### Text excerpt
** BEGIN **

On the contrary, we think he did nothing more than his duty. When a leader loses his reason, it’s as well if the rest of the group realises it. And if there was any fault involved: o felix culpa, which revealed the thoughts of the heart.
64. These are serious matters. Unimpeachable proof is needed.
We have quite sufficient words of Bp. Fellay which reveal his innermost thoughts.
65. Which words?
Regarding the “text which they presented” to him “in June,” there were some modifications personally desired by the Pope (the three conditions: Magisterium, Vatican II, New Mass). “When they gave me back this document, I thought to myself ‘No, I can’t sign it. The Society can’t sign it.’ ” (Bp. Fellay, 01/11/2013, DICI 264)
66. How do these words condemn Bishop Fellay?
If the modifications are what made Bishop Fellay decide that he couldn’t sign, that means that on that day there was something which he could sign. “No, I can’t sign it” means that there had been another possibility: “Yes, I’ll sign it.”
That being the case, in other words without the Papal modifications, what is it that he could have signed on behalf of the SSPX if not a practical agreement without a doctrinal agreement? And that, contrary to the will of the 2006 Chapter and the more recent extraordinary meeting of Superiors.

** END **

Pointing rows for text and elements
** BEGIN **

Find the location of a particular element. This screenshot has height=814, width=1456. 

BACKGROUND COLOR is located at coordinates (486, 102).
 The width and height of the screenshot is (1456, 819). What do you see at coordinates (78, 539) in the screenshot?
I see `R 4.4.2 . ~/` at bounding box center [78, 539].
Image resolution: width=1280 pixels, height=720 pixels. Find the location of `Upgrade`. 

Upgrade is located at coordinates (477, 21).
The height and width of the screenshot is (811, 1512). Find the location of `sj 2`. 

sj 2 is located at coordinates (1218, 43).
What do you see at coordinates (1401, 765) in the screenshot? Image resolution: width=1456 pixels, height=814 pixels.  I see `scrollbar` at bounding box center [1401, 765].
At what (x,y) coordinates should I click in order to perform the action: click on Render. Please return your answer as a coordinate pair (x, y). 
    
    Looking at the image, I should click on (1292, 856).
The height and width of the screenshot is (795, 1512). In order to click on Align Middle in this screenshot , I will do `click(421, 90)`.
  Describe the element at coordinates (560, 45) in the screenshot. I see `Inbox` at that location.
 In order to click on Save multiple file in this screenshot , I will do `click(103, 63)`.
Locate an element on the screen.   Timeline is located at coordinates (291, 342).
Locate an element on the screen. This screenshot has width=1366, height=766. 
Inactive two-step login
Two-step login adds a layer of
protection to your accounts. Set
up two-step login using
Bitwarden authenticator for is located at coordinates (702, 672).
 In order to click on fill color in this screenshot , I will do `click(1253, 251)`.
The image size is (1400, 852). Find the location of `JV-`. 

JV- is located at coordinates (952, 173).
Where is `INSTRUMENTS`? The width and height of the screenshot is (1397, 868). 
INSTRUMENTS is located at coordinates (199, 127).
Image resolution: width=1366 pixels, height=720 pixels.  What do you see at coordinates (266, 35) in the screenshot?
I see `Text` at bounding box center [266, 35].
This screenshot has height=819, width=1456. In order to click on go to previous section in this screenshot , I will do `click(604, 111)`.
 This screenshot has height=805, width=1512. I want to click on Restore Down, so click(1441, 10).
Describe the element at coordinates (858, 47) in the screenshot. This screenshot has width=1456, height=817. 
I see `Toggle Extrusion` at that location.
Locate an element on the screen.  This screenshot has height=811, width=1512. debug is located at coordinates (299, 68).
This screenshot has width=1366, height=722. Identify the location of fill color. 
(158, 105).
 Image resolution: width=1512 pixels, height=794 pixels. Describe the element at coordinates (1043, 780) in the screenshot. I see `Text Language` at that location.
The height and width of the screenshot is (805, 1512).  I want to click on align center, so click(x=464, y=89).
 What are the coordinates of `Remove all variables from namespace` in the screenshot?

** END **

### What you have to do
Edit the part of the text on Bishop Fellay that opens with the words containing "We have quite" and closes with "condemn Bishop Fellay?", replacing "document" with "draft".

### Written solution
We have quite sufficient words of Bp. Fellay which reveal his innermost thoughts.
65. Which words?
Regarding the “text which they presented” to him “in June,” there were some modifications personally desired by the Pope (the three conditions: Magisterium, Vatican II, New Mass). “When they gave me back this draft, I thought to myself ‘No, I can’t sign it. The Society can’t sign it.’ ” (Bp. Fellay, 01/11/2013, DICI 264)
66. How do these words condemn Bishop Fellay?